Homopolymer errors in reads of Roche 454 and Ion Torrent sequencers are common, but actually hardly effect the genotyping results. It is because aligner algorithms are dealing differently with flow-space and letter-space reads (Illumina reads are belonging to the latter category) and indels are tolerated by introducing a different error model into the aligner. Nevertheless, alleles differing in the length of the homopolymer can be displayed as ambiguities, such as HLA-A*03:21N where there is an insertion in the originally 7 bases-long C homopolymer in exon 4 of the allele compared to HLA-A*03:01:01:01. Similar to this null allele, pseudogenes, such as HLA-H, the pseudogene related to HLA-A can occur in typing results, particularly in typing from whole-genome data as these HLA-H alleles differ from the corresponding HLA-A alleles in the length of homopolymers.

Homopolymer errors occur for Illumina reads as well, though mainly arising not from the signal detection technology itself but due to polymerase slip on a homopolymer stretch [33]. A variation on polymerase slip is when it is not the length of the homopolymer that is changed, but a base surrounded by two homopolymers such as CCCCACCCC changing to CCCCCCCCC.

2.3.3. Low-quality reads

Apart from the cross-mapping ones, there are reads that can be generally considered as noise.

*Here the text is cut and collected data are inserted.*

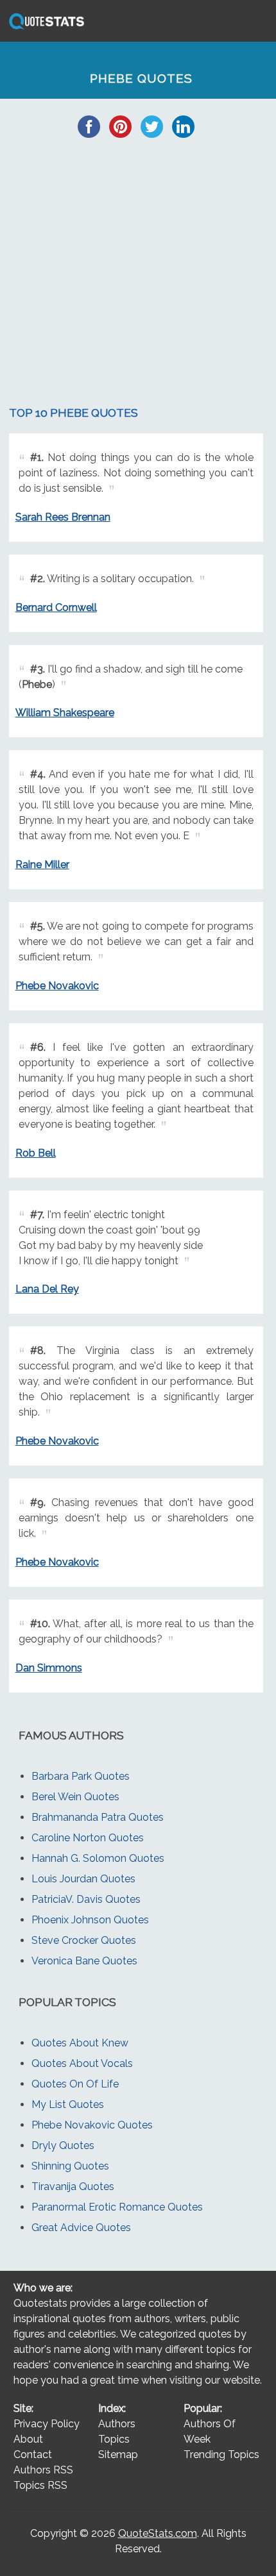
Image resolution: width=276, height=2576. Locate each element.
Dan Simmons (48, 1668)
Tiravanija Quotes (72, 2186)
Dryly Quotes (62, 2145)
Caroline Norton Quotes (87, 1838)
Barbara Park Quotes (80, 1776)
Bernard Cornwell (56, 607)
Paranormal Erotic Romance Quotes (117, 2207)
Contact (32, 2454)
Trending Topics (221, 2454)
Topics (114, 2439)
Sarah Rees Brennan (62, 517)
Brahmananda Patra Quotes (97, 1817)
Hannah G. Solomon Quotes (97, 1858)
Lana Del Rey (47, 1289)
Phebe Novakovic (57, 986)
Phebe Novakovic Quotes (92, 2125)
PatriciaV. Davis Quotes (86, 1899)
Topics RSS (40, 2485)
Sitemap (118, 2454)
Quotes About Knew (79, 2043)
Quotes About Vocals (82, 2063)
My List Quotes (67, 2104)
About (28, 2439)
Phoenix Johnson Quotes (90, 1920)
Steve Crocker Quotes (83, 1940)
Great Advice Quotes (81, 2227)
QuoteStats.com (157, 2533)
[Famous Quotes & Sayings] (44, 28)
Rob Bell (35, 1153)
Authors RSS (43, 2470)
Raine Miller (42, 864)
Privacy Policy (46, 2424)
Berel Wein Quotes (75, 1797)
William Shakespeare (64, 713)
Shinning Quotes (70, 2166)
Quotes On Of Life (75, 2084)
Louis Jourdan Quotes (83, 1879)
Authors (116, 2424)
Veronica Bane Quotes (84, 1961)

The obvious ones are reads that are too short; excluding reads shorter than 90 bps will dramatically increase typing reliability [32]. With current sequencing technologies, it is possible to gain average read length much higher that 200 bps, but the low end of the read length distribution still should be excluded, especially when using enzymatic tagmentation [34].

2.3.4. Random artifact reads

Some reads do not map to our reference at all (off-target reads), or are not similar to any other reads in the data: if the ratio of these “orphan” reads is too high (the threshold can be set as a quality check metric), the resulting typing have to be treated with caution, particularly for homozygous cases in deep sequencing. If the typing/assembly algorithm is not prepared for random noise elimination, it can assemble bogus consensus sequences from noisy reads and present it as a candidate.

2.4. Reference-related ambiguities

2.4.1. Cross-mapping reads, either from pseudogenes or homologous sequences

The conserved exons of HLA genes coding cross-membrane and intracellular components are similar to each other. It is especially true for HLA-DRB1 and HLA-DQB1, where there is a strong homology between intronic parts of HLA-DRB1/3/4/5/7 and HLA-DQB1. Weaker cross-mapping can be seen among Class-I genes and between Class-I and Class-II sequences. Reads covering these exons bear little useful information, as they are the same for many alleles and should be marked as non-uniquely mapping. However, the concept of the “uniquely mapping read” is pretty murky; aligners use heuristics, the mapping quality is measured by the aligner itself. The actual reference database and introducing gaps can complicate the picture further. Repeats (e.g., few hundred bases long L2 and Alu stretches in intron 1 of DRB1) makes not only the primer design difficult, but when using whole genome data, reads from other parts of the genome can be mapped to these parts with little mismatch. Therefore, instead of using “mapping-uniqueness”, a phred-scaled mapping probability is recommended [35, 36]. Using this metric, excluding/involving reads that are mapping to multiple genes can be assessed more objectively. Some algorithms simply discard these reads, risking coverage holes in homologous regions.

2.4.2. Allele ambiguity due to missing parts in IMGT/HLA

The IMGT/HLA reference database has many alleles with sequenced exons only; for most of the alleles, only the coding part is stored in the database, and for a number of the entries, only the important exons (exon 2 an 3 for Class-I and exon 2 only for Class-II) are presented, while some typing algorithms rely on the CDS sequences only [12, 17]. For example, the partially defined HLA-B*53:17:02 - HLA-B*78:02:01 allele pair can be resolved also as HLA-B*35:01:01 - HLA-B*52:01:01. If the phase information is available, these kinds of ambiguities can be resolved reassuringly. The list of ambiguous allele combinations can be found at the IPD IMGT/HLA webpage [37].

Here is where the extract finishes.